Despite early developmental problems, precision guided munitions (PGM) revolutionized the air war in Southeast Asia. By the war's end, laser guidance kits turned standard bombs into "smart bombs," making them 100 times more effective than free-fall, unguided bombs.

At first, the U.S. Air Force's conventional bombs lacked the accuracy to destroy tough targets like the Thanh Hoa Bridge (or "Dragon's Jaw" Bridge), 70 miles south of Hanoi. In April 1965 radio-guided Martin AGM-12 Bullpup missiles were used on the first attack on the bridge. With just a 250-pound warhead, they proved too lightweight to do any real damage. Repeated air attacks failed to destroy this important bridge completely until very late in the war.

The U.S. Air Force tried the electro-optically guided Rockwell International GBU-8 and the Martin Marietta AGM-62 Walleye, but these PGMs had trouble distinguishing the target, were too expensive or still too small for hardened targets like the Dragon's Jaw Bridge.

A revolution in PGM development occurred when Col. Joseph Davis Jr., at the Air Proving Ground at Eglin Air Force Base, Fla., and Weldon Word, an engineer with Texas Instruments, adapted the U.S. Army's laser guidance systems to work on bombs. In 1968 the U.S. Air Force evaluated in combat the world's first laser-guided bomb (LGB), the Texas Instruments BOLT-117. Despite its good results, the U.S. Air Force adopted the more powerful Texas Instruments GBU-10 Paveway I, a conventional 2,000-pound MK 84 bomb adapted with a laser guidance system. The resulting accuracy was impressive with almost half of all LGBs dropped in Southeast Asia hitting their target. Most of the other LGBs hit within 25 feet.

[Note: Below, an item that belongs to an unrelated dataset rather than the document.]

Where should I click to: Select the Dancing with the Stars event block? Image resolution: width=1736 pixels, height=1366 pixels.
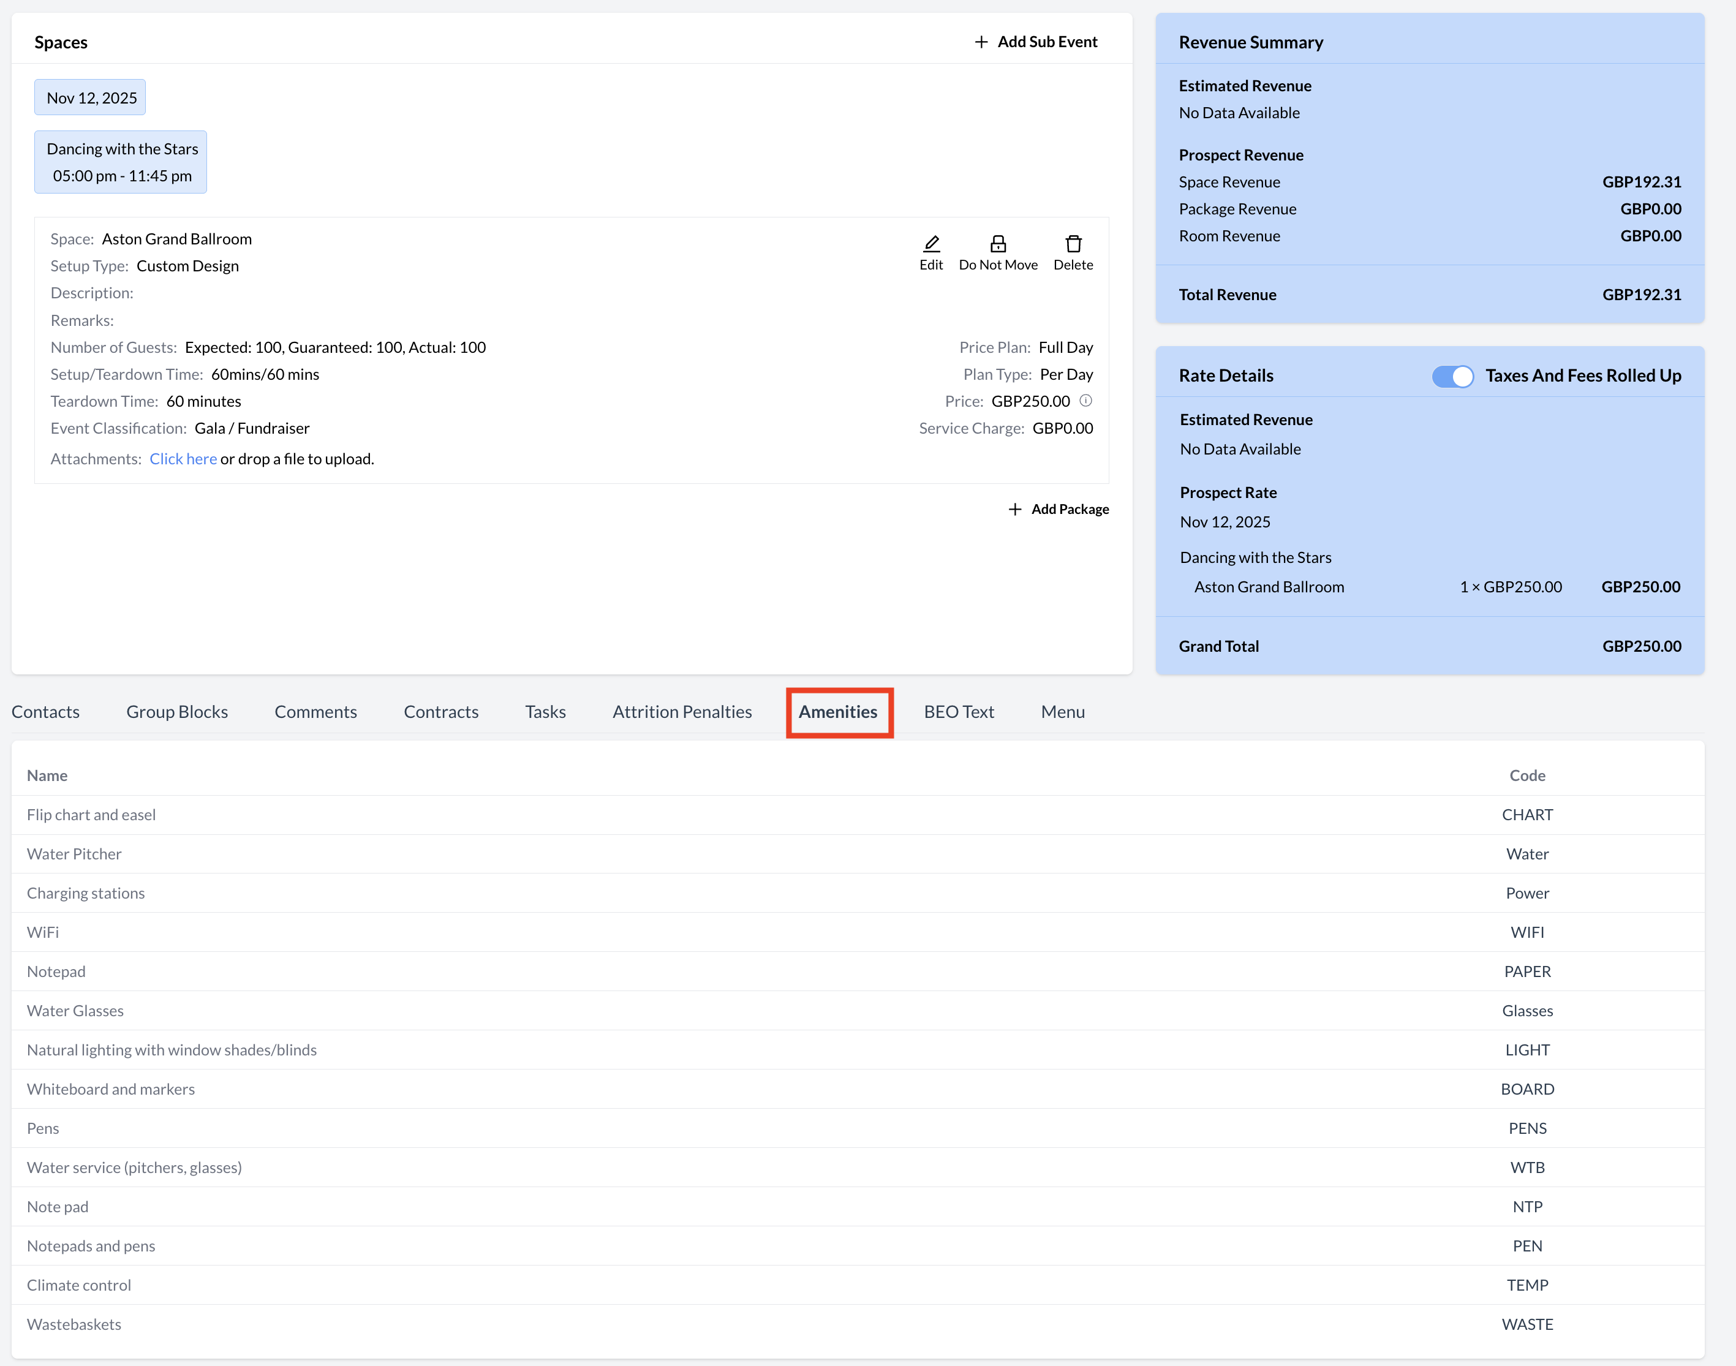(121, 162)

In April 1972 the U.S. Air Force used LGBs to destroy the Dragon's Jaw Bridge and the more famous Paul Doumer Bridge just outside of Hanoi. During the last year of the war, LGBs destroyed 100 more bridges across North Vietnam.

Click on the following links to learn more about precision guided weapons during the Southeast Asia War.

Martin AGM-12B Bullpup A
Martin Marietta AGM-12C Bullpup B
Rockwell International GBU-8 Electro-Optical Guided Bomb
Martin Marietta AGM-62 Walleye I
Texas Instruments BOLT-117 Laser-Guided Bomb
 

Click here to return to the North Vietnam: Linebacker and Linebacker II Overview.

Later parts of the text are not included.